The Most Rev Mark O’Toole, the Archbishop of Cardiff-Menevia, told the Daily Telegraph that Generation Z are attracted to the Catholic Church’s strong sense of identity and clarity around the teaching of Jesus.
‘We notice that large numbers who join us are young men,’ he said. ‘They come after they have surfed the net. They are not extremist or fundamentalist, but they have been looking for something and the words they use a lot about the Catholic Church is coherence and consistency.’
Dr Gavin Ashenden, a former Anglican chaplain to Queen Elizabeth II, converted to the Catholic faith in 2019. He believes the new wave of conversions stemmed from a reaction against the ‘empty promises of secularism’. He said: ‘For the last 70 years successive generations of young people have been offered promises by secular society which have not been delivered – promises of quality of life and happiness.
‘Like a generation waking up, some of these young people are looking back to the sources of wisdom and existential experience which they intuited belonged to Christianity and the Catholic Church. Their intuitions have proved to be correct and what has begun as a trickle might eventually turn into a flood.’
This same picture of young people searching the internet to learn about the Catholic faith and then deciding to convert is being replicated elsewhere, perhaps most clearly in France where last year a record 17,800 adults and adolescents were baptised at Easter, a 30 per cent increase on the previous year. Significantly, 42 per cent of the adult baptisms were of people aged between 18 and 25, while the adolescents comprised 7,400 youngsters aged from 11 to 17.
Adult confirmations doubled to 9,000 as many lapsed Catholics returned to the practice of the religion of their childhood.
Conversions shot up in many of the dioceses of the United States while they doubled in the Canadian Archdiocese of Vancouver and soared by 70 per cent in the Archdiocese of Sydney, Australia.
It isn’t all good news.
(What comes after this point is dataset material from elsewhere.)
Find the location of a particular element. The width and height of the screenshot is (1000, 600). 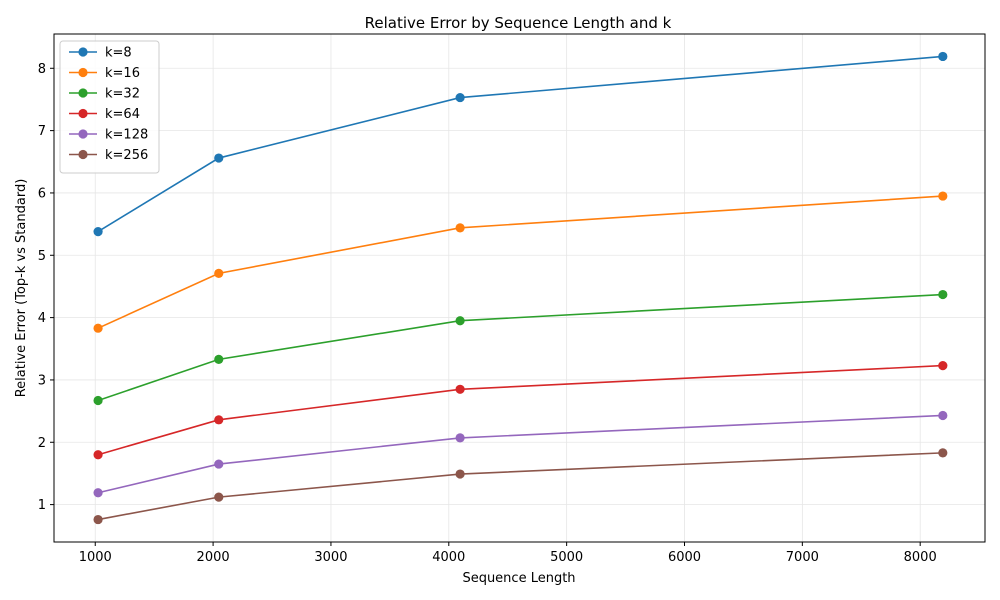

x-tick-label: 3000 is located at coordinates (330, 558).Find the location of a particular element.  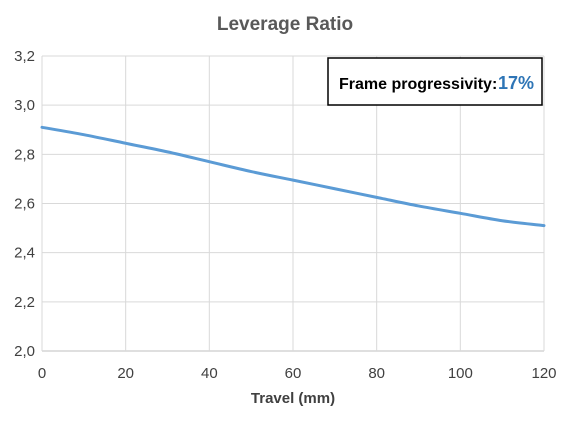

annotation-label: Frame progressivity: is located at coordinates (418, 84).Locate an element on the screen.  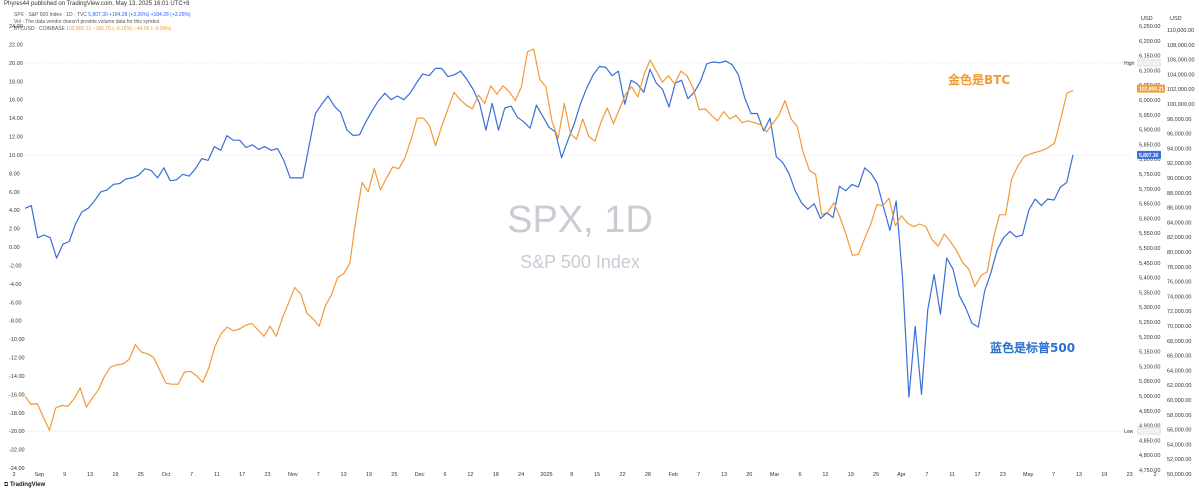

Last year was the fourth consecutive year in which the Catholic Church in Germany shrank – and by a huge 580,000 members. Consequently, there are now more people who consider themselves ‘non-religious’ (47 per cent) in Germany than those who identify as Catholic or Protestant (45 per cent). The German bishops are the most liberal in the world, tired throwbacks to the sexual revolution, whose flirtation with the secular consensus is bearing no positive fruit. There is still time for Generation Z to put things right.